Struck-by injuries are the leading cause of nonfatal injuries and the second most common cause of fatalities among construction workers, costing over $1.7 billion in workers compensation costs in 2016. These injuries occur when a worker is struck by a moving vehicle, equipment, or by a falling or flying object.
For construction workers, the risk of nonfatal struck-by injuries is twice the risk of all other industries combined, and construction workers have the highest number of fatal struck-by injuries compared to any other industry. Employers and employees can work together to raise awareness and prevent struck-by injuries.
Which struck-by events most commonly cause non-fatal injury?

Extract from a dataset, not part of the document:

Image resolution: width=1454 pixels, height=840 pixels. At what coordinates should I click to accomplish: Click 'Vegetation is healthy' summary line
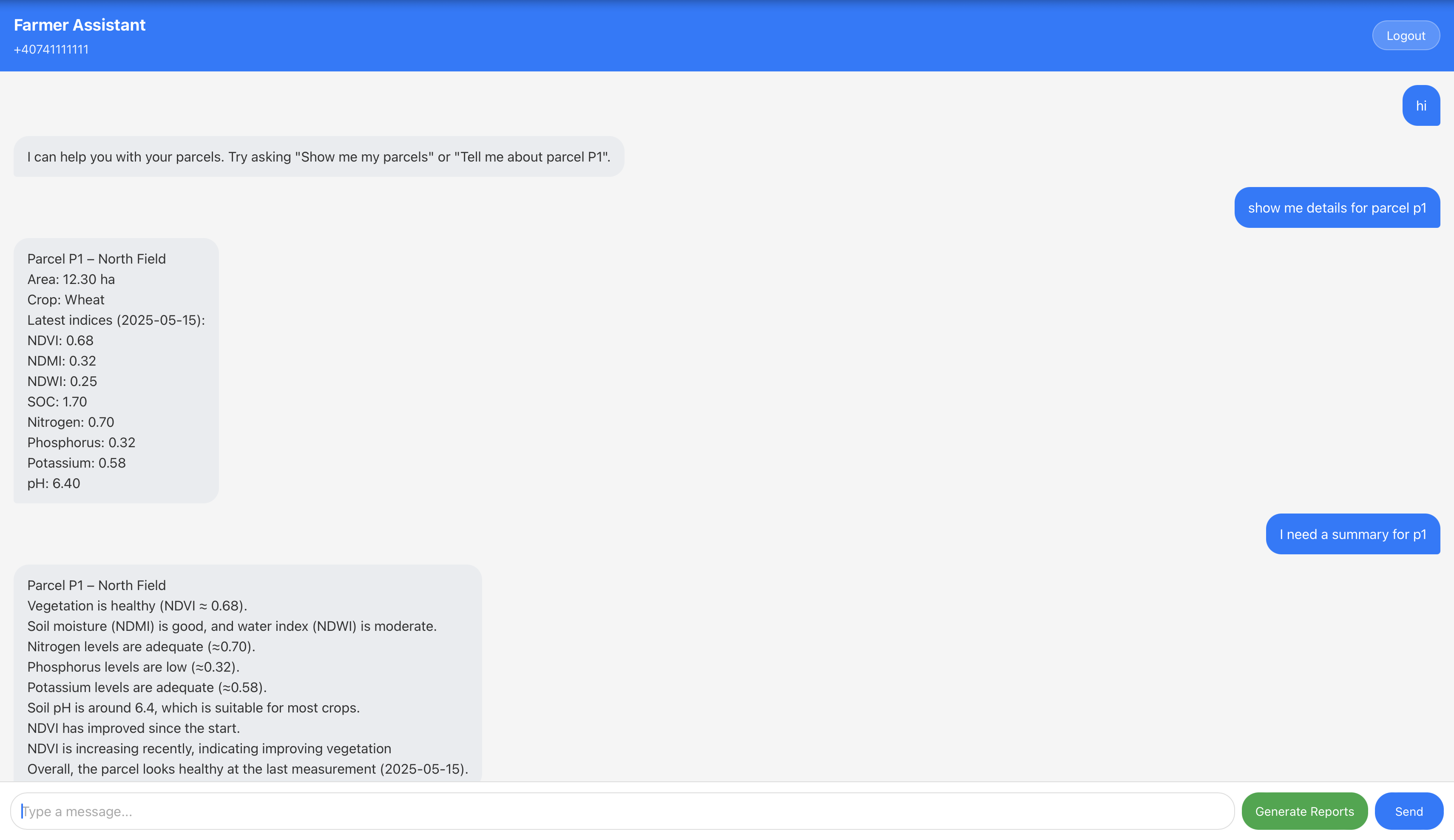137,606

Compared to all other industries, construction workers have the highest rate of nonfatal struckby injuries at 2.7 per 10,000 Full-Time Equivalent (FTE) workers. The most common sources of nonfatal struck-by injuries involved solid building materials, powered and non-powered hand tools, and scrap/waste/debris. The rate of nonfatal struckby injuries is highest among helpers, sheet metal workers, heating and air conditioning mechanics, and ironworkers (see Figure 1). Most nonfatal struck-by injuries (96%) are caused by falling or flying objects, or equipment. The most common events leading to a non-fatal injury include being struck by handheld objects or equipment (36%), falling objects or equipment (29%), and discharged or flying objects (14%).
Which struck-by events most commonly cause fatal injury?
Fatal struck-by injuries occur when a motor vehicle intrudes into a work zone or when construction vehicles and heavy equipment operate within a work zone. About half of fatal struck-by injuries were caused by a pedestrian being struck by a vehicle (384 fatalities or 48%). In comparison to non-fatal injuries, about half of the non-work zone fatalities involve a falling object or equipment (51%) and 33% involve a powered vehicle not in transport (see Figure 2).
What can employers do to prevent struck-by injuries?
When operating heavy equipment (cranes, excavators, etc.)
▪ Determine whether the ground is sufficiently level and firm to support the anticipated weight of hoisting equipment and associated loads;
▪ Assess hazards within the work zone that would affect the safe operation of hoisting equipment such as, power lines and objects or personnel that would be within the swing radius of the hoisting equipment;
▪ Erect barriers to mark the area covered by the rotating superstructure to warn workers of the danger zone;
▪ Ensure that the equipment is in safe operating condition via required inspections;
▪ Comply with all manufacturer procedures regarding proper operational functions of equipment, including its use with attachments;
▪ Ensure safe attachment of rigging devices such as shackles, hooks, eyebolts, spreader beams and slings, wedge socket and wire rope clips;
▪ Provide seat belts when required;
▪ Ensure roadways and grades are maintained to accommodate the safe movement of equipment and vehicles;
▪ Ensure all earth-moving and compacting equipment with obstructed view does not operate in reverse gear unless the equipment has a reverse signal alarm or a worker has been designated to signal when it is safe.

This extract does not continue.